Les tests PCR sont puissants, sensibles et précis, mais ils nécessitent qu’un morceau de génome soit copié des millions de fois, ce qui prend plusieurs heures.
Les chercheurs de Cambridge voulaient développer un test qui utilise l’ARN pour détecter directement les virus, sans avoir besoin de copier le génome, mais avec une sensibilité suffisamment élevée pour être utile dans un cadre de soins de santé.
« Pour les patients, nous savons qu’un diagnostic rapide améliore leurs résultats, donc être capable de détecter rapidement l’agent infectieux pourrait leur sauver la vie », a déclaré le co-auteur, le professeur Stephen Baker, du Cambridge Institute of Therapeutic Immunology and Infectious Disease. « Pour les travailleurs de la santé, un tel test pourrait être utilisé n’importe où, au Royaume-Uni ou dans n’importe quel milieu à revenu faible ou intermédiaire, ce qui permet de garantir que les patients reçoivent rapidement le traitement approprié et de réduire l’utilisation d’antibiotiques injustifiés. »
Les chercheurs ont basé leur test sur des structures construites à partir de doubles brins d’ADN avec des brins simples en surplomb. Ces brins simples sont les « appâts » : ils sont programmés pour « pêcher » des régions spécifiques de l’ARN des virus cibles. Les nanobaits sont ensuite passés à travers de très petits trous appelés nanopores. La détection des nanopores est comme un lecteur de bande magnétique qui transforme les structures moléculaires en informations numériques en quelques millisecondes. La structure de chaque nanobait révèle le virus cible ou sa variante.
Les chercheurs ont montré que le test peut facilement être reprogrammé pour faire la distinction entre les variantes virales, y compris les variantes du virus qui cause le COVID-19. L’approche permet une spécificité proche de 100% en raison de la précision des structures de nanobait programmables.

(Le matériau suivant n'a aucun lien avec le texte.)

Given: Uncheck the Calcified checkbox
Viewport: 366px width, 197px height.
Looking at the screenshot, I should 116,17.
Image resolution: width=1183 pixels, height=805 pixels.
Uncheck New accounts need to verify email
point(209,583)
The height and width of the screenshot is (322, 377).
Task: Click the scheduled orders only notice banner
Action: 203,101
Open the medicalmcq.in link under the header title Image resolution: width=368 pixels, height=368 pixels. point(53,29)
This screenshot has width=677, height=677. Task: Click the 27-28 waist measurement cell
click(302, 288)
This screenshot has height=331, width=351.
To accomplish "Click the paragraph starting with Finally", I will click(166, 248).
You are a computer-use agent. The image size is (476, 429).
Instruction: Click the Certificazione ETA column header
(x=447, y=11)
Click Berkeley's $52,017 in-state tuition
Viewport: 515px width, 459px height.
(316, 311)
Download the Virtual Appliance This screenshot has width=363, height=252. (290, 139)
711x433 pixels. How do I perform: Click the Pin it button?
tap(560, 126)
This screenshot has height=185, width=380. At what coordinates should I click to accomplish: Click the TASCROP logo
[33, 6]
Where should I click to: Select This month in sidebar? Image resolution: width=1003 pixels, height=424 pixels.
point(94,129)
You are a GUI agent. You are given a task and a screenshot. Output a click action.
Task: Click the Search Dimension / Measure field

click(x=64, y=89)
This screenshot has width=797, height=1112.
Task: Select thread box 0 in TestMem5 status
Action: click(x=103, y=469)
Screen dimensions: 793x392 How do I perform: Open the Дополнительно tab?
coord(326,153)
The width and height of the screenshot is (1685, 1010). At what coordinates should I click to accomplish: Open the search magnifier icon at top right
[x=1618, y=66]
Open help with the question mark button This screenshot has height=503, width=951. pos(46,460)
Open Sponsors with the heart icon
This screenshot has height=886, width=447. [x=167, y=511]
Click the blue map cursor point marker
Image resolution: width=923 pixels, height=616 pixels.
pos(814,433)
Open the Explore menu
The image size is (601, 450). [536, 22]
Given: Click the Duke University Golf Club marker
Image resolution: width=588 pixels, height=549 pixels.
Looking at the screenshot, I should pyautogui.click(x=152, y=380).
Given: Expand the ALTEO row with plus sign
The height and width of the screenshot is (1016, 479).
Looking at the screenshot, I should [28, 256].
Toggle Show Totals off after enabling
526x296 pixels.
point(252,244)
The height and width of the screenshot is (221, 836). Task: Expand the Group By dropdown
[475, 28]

« Ce travail utilise élégamment la nouvelle technologie pour résoudre plusieurs limitations actuelles en une seule fois », a déclaré Baker. « L’une des choses avec lesquelles nous avons le plus de difficultés est l’identification rapide et précise des organismes à l’origine de l’infection. Cette technologie peut changer la donne ; une plate-forme de diagnostic rapide et peu coûteuse qui est simple et peut être utilisée n’importe où sur n’importe quel échantillon . »
Un brevet sur la technologie a été déposé par Cambridge Enterprise, la branche de commercialisation de l’Université, et le co-auteur, le professeur Ulrich Keyser, a cofondé une société, Cambridge Nucleomics, axée sur la détection d’ARN avec une précision de molécule unique.
« Nanobait est basé sur la nanotechnologie de l’ADN et permettra de nombreuses autres applications passionnantes à l’avenir », a déclaré Keyser, qui est basé au laboratoire Cavendish. « Pour les applications commerciales et le déploiement auprès du public, nous devrons convertir notre plate-forme nanopore en un appareil portatif. »
« Réunir des chercheurs de la médecine, de la physique, de l’ingénierie et de la chimie nous a aidés à trouver une solution vraiment significative à un problème difficile », a déclaré Bošković, qui a reçu une bourse de doctorat 2022 de la Cambridge Society for Applied Research pour ce travail.
La recherche a été financée en partie par le Conseil européen de la recherche, le programme Winton pour la physique de la durabilité, le St John’s College, UK Research and Innovation (UKRI), Wellcome et le National Institute for Health and Care Research (NIHR) Cambridge Biomedical Research Centre.